[Erik Brooks raced as part of the Team NordicSkiRacer.com at Master Nationals in Marquette this year. Our "virtual" team member (he actually lives in Seattle, Washington and comes to Traverse City, Michigan for summer vacations), I thought it would be interesting for Erik to share his race stories with those of us who made friends with him this winter. - Mike Muha]
I focused this year on Masters Nationals, and I trained hard and smart from April until Nationals. I had some minor setbacks along the way, but for the most part it went well. I’d planned for the 2 previous years to make it to Nationals, but it hadn’t worked out, so I was pretty serious about making it happen this year.
My memorable setback occurred when I decided to get my first physical checkup in several years. I’ve felt fine for years, but I recently passed the half-century mark and I thought I ought to do this. With one exception I’m quite healthy, but Doc told me that I have a hernia. I’d felt nothing wrong ‘down there’. He agreed I could put off the needed operation till after ski season, so I put it out of my mind and went back to ski training, and in fact I didn’t begin to actually feel anything wrong until shortly after Nationals.

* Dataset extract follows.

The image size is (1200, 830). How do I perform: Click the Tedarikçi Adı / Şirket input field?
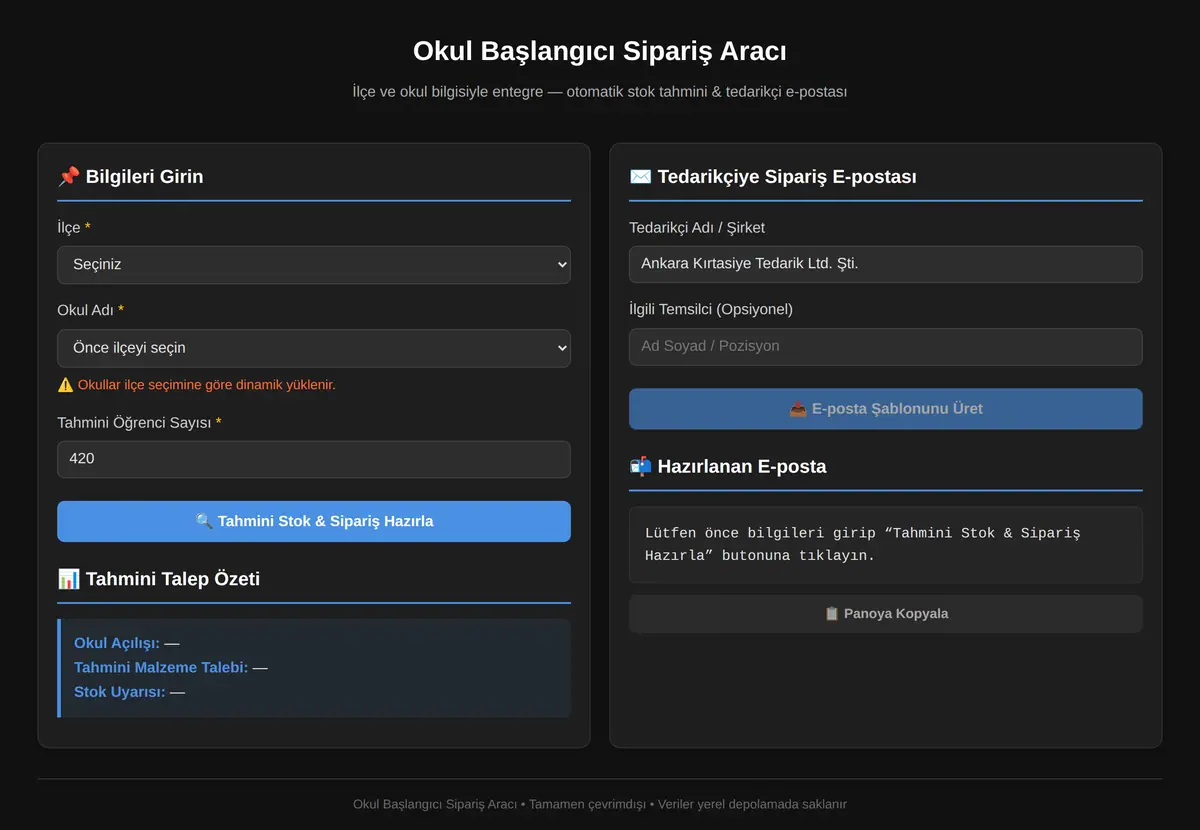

Before Nationals, I got in a few good local ski days. I tried to limit myself to the flatter trails around here, because I’d been told that most Midwest trails are flattish to rolling, and I’d managed to fit in a day at Crystal Mtn in Michigan a few seasons back, and that’s how I’d describe those trails. So I tried to concentrate on DP, which is a personal weakness, and I avoided the steeper trails, and the power drills I’d done in previous years. Of course, when I got to Marquette and skied the Nationals race courses, I found that I’d been training for the wrong terrain – the 30K FS and Duathlon courses especially featured lots of short but steep sections that were ideal for the kind of skier I’d been 2 seasons ago. Oh well.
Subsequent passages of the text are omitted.